Amended complaint filed in lawsuit alleging anti-Semitism
Jamie Applegate, The Daily Californian
February 5, 2012
A second amended complaint has been filed in a lawsuit alleging that the University of California has failed to provide a safe environment for Jewish students.
Filed Jan. 6 by UC Berkeley alumna Jessica Felber and current student Brian Maissy, the complaint will be heard in court March 15. It alleges that the UC violated Title VI of the 1964 Civil Rights Act and the equal protection clause of the U.S. Constitution in 2011 by authorizing the construction of a mock “checkpoint” at UC Berkeley during an annual demonstration called Apartheid Week.
Title VI prohibits discrimination based on race, color or national origin in programs that receive federal financial assistance.
The checkpoint, sponsored by Students for Justice in Palestine and the Muslim Student Association, included mock barbed wire and fake AK-47 firearms and took place as a protest to “educate people about the nature of Israel as an apartheid system,” according to the event’s website.
The second complaint condemns the demonstrations as hate speech, “equal in legal odiousness to use of the ‘N’ word, or similar racist and sexist expressions” and comes after the court dismissed the original claims in December.
The original complaint drew upon instances across the UC system over the past decade that allegedly contributed to a dangerous climate for Jewish students.
The suit followed an incident in March 2010 in which Husam Zakharia, a UC Berkeley alumnus and former member of Students for Justice in Palestine, allegedly rammed Felber with a shopping cart, according to the document dismissing the original complaint.
Joel Siegal, the attorney representing Felber in the case, said in an email that the second complaint differs because it limits the claims to the specific alleged violations of the act and the Constitution.
That complaint, filed in March of last year, was dismissed by the U.S. District Court for the Northern District of California Dec. 22 based on what the dismissal document calls a failure “to allege a tenable federal constitutional claim.”
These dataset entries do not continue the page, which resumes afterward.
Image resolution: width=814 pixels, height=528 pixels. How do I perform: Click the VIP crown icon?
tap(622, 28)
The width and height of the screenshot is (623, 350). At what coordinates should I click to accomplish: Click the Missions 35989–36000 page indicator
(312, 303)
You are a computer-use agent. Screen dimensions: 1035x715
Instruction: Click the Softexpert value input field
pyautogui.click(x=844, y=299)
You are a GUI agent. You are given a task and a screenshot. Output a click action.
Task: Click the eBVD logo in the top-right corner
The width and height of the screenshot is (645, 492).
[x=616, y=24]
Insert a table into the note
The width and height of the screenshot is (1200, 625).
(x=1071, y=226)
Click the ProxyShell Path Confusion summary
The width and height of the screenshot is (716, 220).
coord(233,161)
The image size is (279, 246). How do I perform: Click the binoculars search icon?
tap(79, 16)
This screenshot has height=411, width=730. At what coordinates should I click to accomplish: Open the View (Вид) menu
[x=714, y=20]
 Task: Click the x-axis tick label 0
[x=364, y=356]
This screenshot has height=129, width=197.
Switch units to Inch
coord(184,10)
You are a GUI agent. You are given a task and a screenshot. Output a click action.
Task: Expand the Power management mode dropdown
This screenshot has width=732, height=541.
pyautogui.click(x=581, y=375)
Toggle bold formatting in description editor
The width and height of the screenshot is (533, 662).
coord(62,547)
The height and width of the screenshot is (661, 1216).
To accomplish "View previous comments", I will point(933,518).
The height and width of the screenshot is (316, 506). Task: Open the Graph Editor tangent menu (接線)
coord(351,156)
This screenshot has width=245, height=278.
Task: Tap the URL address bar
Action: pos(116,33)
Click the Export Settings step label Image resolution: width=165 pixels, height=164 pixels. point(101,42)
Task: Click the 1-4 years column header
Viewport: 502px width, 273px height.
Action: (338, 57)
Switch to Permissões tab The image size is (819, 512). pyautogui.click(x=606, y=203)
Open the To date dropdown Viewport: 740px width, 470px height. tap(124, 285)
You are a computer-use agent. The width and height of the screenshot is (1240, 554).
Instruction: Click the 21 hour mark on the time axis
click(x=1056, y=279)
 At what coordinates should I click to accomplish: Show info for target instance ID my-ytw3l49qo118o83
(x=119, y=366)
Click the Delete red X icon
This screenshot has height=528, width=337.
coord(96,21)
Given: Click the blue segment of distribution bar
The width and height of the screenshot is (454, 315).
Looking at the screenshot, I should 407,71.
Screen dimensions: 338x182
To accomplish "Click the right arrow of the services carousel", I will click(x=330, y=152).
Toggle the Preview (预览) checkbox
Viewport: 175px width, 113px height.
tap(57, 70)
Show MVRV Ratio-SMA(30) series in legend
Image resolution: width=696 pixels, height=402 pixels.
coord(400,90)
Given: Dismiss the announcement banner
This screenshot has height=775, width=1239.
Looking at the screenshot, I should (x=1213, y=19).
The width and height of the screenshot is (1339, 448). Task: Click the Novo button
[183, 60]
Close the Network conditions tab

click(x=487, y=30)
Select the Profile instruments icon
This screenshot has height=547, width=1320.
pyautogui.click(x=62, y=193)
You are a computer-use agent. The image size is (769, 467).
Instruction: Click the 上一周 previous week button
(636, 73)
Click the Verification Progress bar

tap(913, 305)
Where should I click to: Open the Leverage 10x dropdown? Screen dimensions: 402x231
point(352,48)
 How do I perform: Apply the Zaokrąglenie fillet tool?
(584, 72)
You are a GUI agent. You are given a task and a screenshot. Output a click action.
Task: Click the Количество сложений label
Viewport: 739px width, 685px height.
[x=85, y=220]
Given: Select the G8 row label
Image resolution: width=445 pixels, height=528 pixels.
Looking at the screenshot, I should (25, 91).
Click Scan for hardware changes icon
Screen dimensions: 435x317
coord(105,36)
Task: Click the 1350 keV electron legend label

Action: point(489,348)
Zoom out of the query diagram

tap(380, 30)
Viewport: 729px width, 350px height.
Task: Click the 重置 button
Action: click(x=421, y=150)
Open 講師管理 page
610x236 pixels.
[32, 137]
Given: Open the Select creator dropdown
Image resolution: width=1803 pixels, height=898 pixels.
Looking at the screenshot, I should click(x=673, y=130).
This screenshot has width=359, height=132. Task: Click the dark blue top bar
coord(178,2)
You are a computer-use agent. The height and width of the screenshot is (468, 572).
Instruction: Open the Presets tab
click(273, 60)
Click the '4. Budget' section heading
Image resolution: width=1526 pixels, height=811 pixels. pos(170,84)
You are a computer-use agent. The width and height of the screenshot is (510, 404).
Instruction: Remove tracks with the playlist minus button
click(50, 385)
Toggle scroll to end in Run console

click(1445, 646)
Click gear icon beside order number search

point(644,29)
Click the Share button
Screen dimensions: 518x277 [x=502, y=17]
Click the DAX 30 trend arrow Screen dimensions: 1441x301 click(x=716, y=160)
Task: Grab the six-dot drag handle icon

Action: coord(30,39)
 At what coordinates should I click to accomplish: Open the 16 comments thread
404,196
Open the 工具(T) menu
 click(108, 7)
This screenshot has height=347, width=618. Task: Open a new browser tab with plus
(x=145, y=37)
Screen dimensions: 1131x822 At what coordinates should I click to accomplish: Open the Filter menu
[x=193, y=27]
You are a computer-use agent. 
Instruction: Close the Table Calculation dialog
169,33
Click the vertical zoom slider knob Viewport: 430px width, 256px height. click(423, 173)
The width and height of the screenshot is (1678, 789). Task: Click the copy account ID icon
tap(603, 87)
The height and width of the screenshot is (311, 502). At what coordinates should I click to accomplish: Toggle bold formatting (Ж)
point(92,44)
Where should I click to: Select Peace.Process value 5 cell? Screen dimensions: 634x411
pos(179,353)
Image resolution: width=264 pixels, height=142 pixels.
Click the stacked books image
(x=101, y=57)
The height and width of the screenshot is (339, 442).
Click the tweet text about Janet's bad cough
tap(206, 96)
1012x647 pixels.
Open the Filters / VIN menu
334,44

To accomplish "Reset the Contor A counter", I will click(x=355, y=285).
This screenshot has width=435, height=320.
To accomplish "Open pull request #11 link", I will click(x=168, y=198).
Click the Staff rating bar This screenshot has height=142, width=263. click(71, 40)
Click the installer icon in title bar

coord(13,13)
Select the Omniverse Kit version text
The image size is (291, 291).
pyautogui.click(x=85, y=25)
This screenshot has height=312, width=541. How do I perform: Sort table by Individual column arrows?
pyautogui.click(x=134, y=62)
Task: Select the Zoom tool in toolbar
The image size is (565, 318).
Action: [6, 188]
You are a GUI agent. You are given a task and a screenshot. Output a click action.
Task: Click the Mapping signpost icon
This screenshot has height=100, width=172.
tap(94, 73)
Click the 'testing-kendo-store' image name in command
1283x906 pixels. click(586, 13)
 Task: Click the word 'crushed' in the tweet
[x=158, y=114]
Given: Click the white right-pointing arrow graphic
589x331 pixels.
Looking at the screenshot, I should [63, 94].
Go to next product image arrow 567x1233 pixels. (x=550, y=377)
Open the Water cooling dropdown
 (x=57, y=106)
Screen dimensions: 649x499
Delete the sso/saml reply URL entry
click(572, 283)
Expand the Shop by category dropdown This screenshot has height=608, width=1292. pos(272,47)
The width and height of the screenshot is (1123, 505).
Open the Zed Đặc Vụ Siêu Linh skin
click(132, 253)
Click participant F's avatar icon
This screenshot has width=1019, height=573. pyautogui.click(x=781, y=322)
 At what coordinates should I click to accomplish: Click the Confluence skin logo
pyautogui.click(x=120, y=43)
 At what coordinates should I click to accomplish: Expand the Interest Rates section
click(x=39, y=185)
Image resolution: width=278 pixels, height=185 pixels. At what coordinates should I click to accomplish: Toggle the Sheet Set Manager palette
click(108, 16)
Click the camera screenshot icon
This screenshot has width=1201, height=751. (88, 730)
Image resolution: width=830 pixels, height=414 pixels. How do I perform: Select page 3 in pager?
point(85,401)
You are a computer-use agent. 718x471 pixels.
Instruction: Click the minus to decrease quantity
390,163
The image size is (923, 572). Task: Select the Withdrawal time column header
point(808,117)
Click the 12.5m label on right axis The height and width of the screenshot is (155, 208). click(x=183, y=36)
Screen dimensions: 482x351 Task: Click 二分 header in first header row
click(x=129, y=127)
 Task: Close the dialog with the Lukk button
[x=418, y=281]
Campus spokesperson Dan Mogulof said UC Berkeley has filed a motion to dismiss the new complaint. He added that he feels the amended complaint does not correct deficiencies the court found in the original allegations.
“This same court has already found that the majority of activities the plaintiffs complain about are constitutionally protected speech,” Mogulof said.
Muslim Student Association President Zienab Abdelgany said she feels the lawsuit does not accurately reflect interactions between her organization and Jewish students on campus and that the lawsuit is not motivated by a basis in fact.
“To misconstrue criticism of Israel as anti-Semetic is an old trick and one that does not do good because there is really anti-Semitism in the world and this isn’t it,” Abdelgany said.